[SystemSafety] C for OSs

Steve Tockey steve.tockey at construx.com
Thu Oct 24 21:54:15 CEST 2019


Olwen wrote:

"Sorry for frequent small postings ... things are occurring to me in fits and starts ... :"

Not a problem at all, it's actually easier to respond to individual ideas separately.


"Back in the day, requirements elicitation was seen as a key skill of the systems analyst. Emphasis on this as a skill seems to have waned and it is, AFAI can see, often glossed over - if not entirely ignored - in much of the literature on high-integrity development."

It has definitely waned everywhere, not just in high-integrity development. The agile community seems satisfied with "user stories" that are no more and no less than WBS items. FWIW, I have almost 20 years of survey data that indicates that the biggest complaint in the development trenches is "vague, ambiguous, incomplete requirements". It is admittedly the #1 problem and yet nobody (else) seems to want to do anything about it.


"Maybe more emphasis should be given to it in the professional training of software engineers."

IMHO there's no maybe about it. More emphasis MUST be given.


"Another old hobby-horse of mine is the near-universal and abject incompetence of engineers in the practice of writing clear specifications in natural language. Courses on technical writing should be part of every engineer's training. IMO, a great part of the problem of poorly captured requirements is due to the lousy writing skills of the average engineer."

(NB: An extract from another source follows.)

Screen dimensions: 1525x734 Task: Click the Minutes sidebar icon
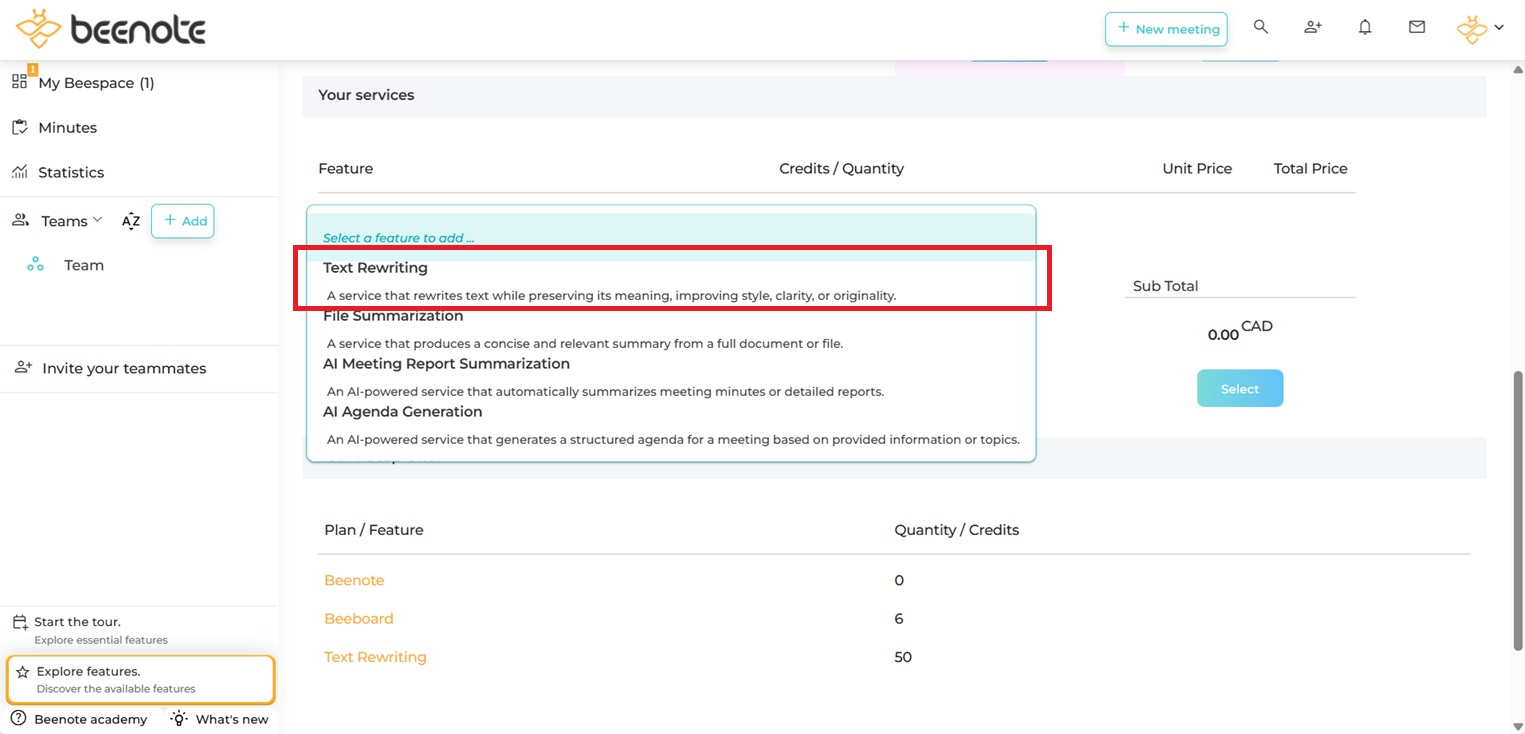point(20,128)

Two comments on this. First, an English prof of mine said, essentially, "An inability to write clearly is a sure sign of an inability to think clearly". I have to agree. People who I consider write good code also write clear English. People who have a hard time writing clear English also write pretty crappy code. It's a 1-to-1 correspondence. I would consider it a fair element in an interviewing situation to have the candidate either submit a two or more page composition or give a 30-60 minute oral presentation, with the intent of my being able to judge how clearly this person can think.

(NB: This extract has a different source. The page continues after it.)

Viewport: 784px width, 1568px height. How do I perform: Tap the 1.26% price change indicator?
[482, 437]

The second comment is that, IMHO, "clear specification" and "natural language" are an oxymoron. Natural languages have built-in ambiguity (which is what makes poetry work, when you think about it) and they are inherently verbose. None of the recognised engineering disciplines depend on natural language specifications. None. They all figured out a long, long time ago that natural language specs don't work. They have all developed discipline-specific specification languages so that they can communicate precisely and concisely.


-- steve



From: systemsafety <systemsafety-bounces at lists.techfak.uni-bielefeld.de<mailto:systemsafety-bounces at lists.techfak.uni-bielefeld.de>> on behalf of Olwen Morgan <olwen at phaedsys.com<mailto:olwen at phaedsys.com>>
Date: Wednesday, October 23, 2019 at 4:57 AM
To: "systemsafety at lists.techfak.uni-bielefeld.de<mailto:systemsafety at lists.techfak.uni-bielefeld.de>" <systemsafety at lists.techfak.uni-bielefeld.de<mailto:systemsafety at lists.techfak.uni-bielefeld.de>>
Subject: Re: [SystemSafety] C for OSs



On 14/10/2019 20:48, Steve Tockey wrote:

Most use of Agile today is as a project management process band-aid trying to solve a requirements problem.


Sorry for frequent small postings ... things are occurring to me in fits and starts ... :

Back in the day, requirements elicitation was seen as a key skill of the systems analyst. Emphasis on this as a skill seems to have waned and it is, AFAI can see, often glossed over - if not entirely ignored - in much of the literature on high-integrity development. Maybe more emphasis should be given to it in the professional training of software engineers.

Another old hobby-horse of mine is the near-universal and abject incompetence of engineers in the practice of writing clear specifications in natural language. Courses on technical writing should be part of every engineer's training. IMO, a great part of the problem of poorly captured requirements is due to the lousy writing skills of the average engineer.